Sochi 2014: Bobsledding
Today bobsledding is an sport rife with modern technology and design techniques. In recent years, companies better known for their expertise in automobiles and Formula 1 racing have become players with BMW designing American sleds, McLaren making the UK sleds, and Ferrari providing for the Italian team. Like many winter gravity sports, contenders can be separated by as little as hundredths of a second. This makes aerodynamics a serious concern, but the variability of the sled’s position and orientation over a run makes realistically simulating the aerodynamics, either in a wind tunnel or computationally, extremely difficult. Additionally, the sport’s governing body restricts a sled’s dimensions, weight, shape, and other details; for example, bobsleds are not allowed to use vortex generators that would help maintain attached flow and reduce drag. Instead, designers try to shave drag elsewhere, in the shaping of the sled’s nose or by tweaking the back end of the sled to reduce the drag-inducing wake. Even the shape of the driver’s helmet is aerodynamically significant. (Image credits: Exa Corp, Getty Images, BMW)
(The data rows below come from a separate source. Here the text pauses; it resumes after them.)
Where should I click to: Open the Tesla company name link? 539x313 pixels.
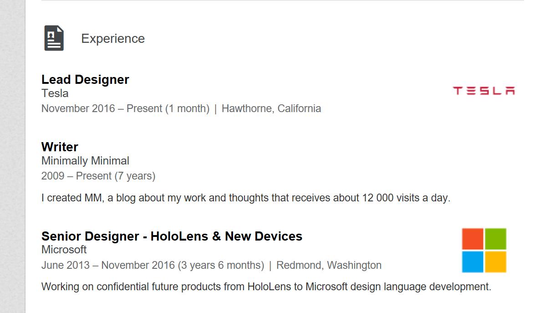(55, 93)
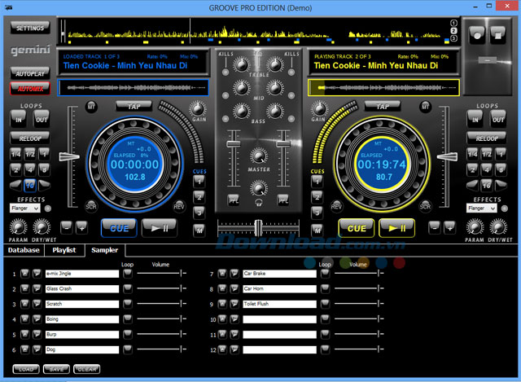This screenshot has width=521, height=382.
Task: Toggle left deck SCR scratch button
Action: click(x=91, y=206)
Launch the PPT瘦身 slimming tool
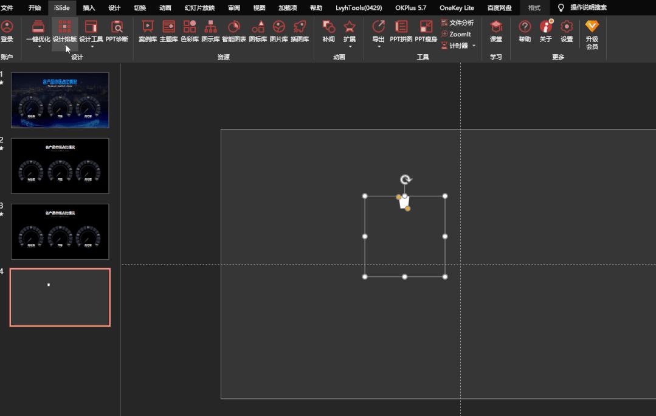The height and width of the screenshot is (416, 656). pyautogui.click(x=426, y=31)
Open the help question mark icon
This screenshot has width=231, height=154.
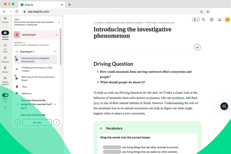coord(211,20)
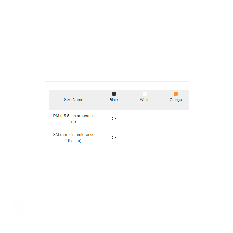This screenshot has width=233, height=233.
Task: Select PM size in Black
Action: pyautogui.click(x=114, y=119)

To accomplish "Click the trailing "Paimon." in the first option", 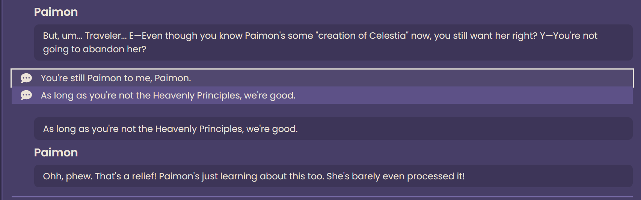I will (173, 78).
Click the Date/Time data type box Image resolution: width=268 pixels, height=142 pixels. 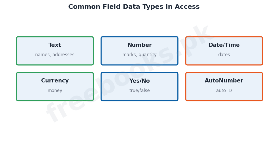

FYFD is celebrating #Sochi2014 by looking at fluid dynamics in winter sports. Check out our previous posts on how skiers glide, the US speedskating suit controversy, and why ice is slippery.
Sochi 2014: Downhill Skiing
Like the athletes who compete on ice, skiers rely on a film of liquid beneath their skis to provide the low friction necessary to glide. The moisture results from the friction of the ski’s base and edges cutting into the snow, and, depending on the conditions of the snow, different surface treatments are recommended for the skis to help control and direct this lubricating film. Similarly, skiers uses various waxes on their skis to lower surface tension and provide additional lubrication. Fluid dynamics can also play a role in tactics for various ski-based events. In endurance events like cross-country skiing, drafting behind other skiers can help an athlete avoid drag and save energy. When drafting, cross-country skiers have lower heart rates. Drag and aerodynamics can also play a significant roles in alpine skiing, especially in speed events like the downhill or super G. In these events solo skiers reach speeds of 125 kph, where drag is a major factor in slowing their descent. Between turns smart skiers will tuck, decreasing their frontal area and reducing drag’s effects. Athletes use wind tunnel testing to dial in their tuck position for maximum effect, and, like speedskaters, skiers may also wear special aerodynamic suits. (Photo credits: F. Cofferini/AFP/Getty Images, C. Onerati; h/t to @YvesDubief)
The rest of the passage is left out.